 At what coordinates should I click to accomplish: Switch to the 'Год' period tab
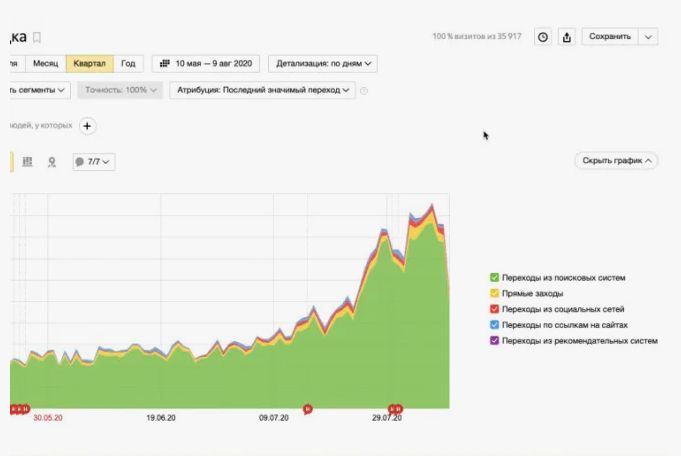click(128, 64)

#####

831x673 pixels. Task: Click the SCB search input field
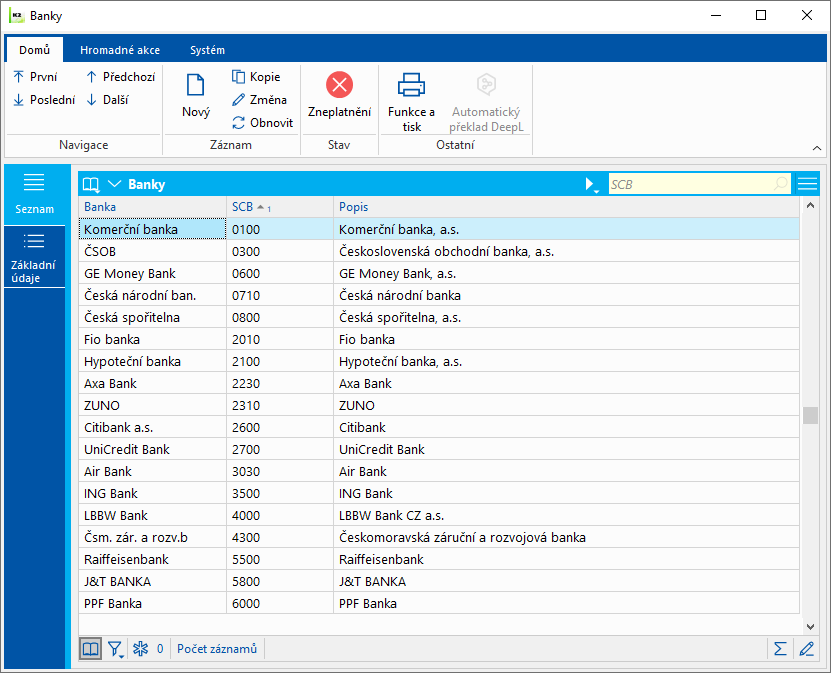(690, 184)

#####

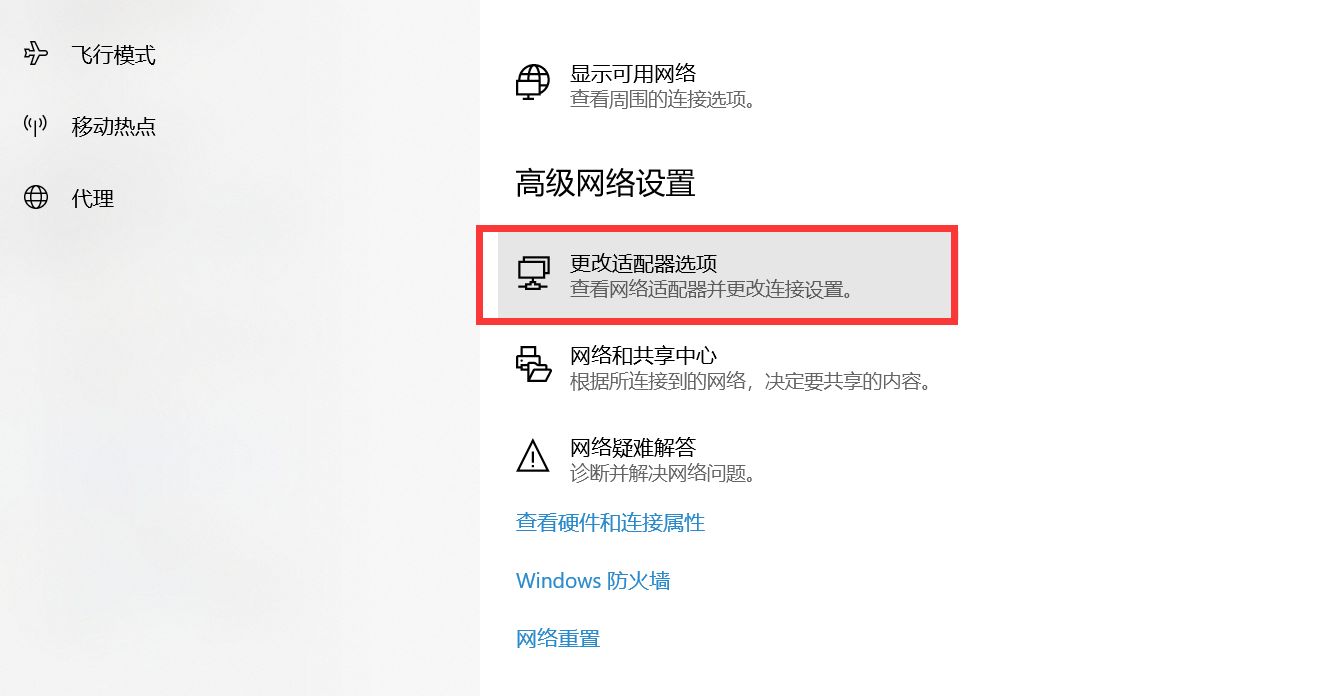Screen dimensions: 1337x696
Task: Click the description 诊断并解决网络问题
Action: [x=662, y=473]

#####

Aim
Can you give the rows again, starting at the line containing "At what coordinates" and ending at the line containing "click(128, 64)", with every click coordinate in the answers rescaled by 0.3 and rounded to a whole number, halves rounded up? Keep the requests as they are, and leave the pictures out.

Answer to the exercise
 At what coordinates should I click to accomplish: Switch to the 'Год' period tab
click(38, 19)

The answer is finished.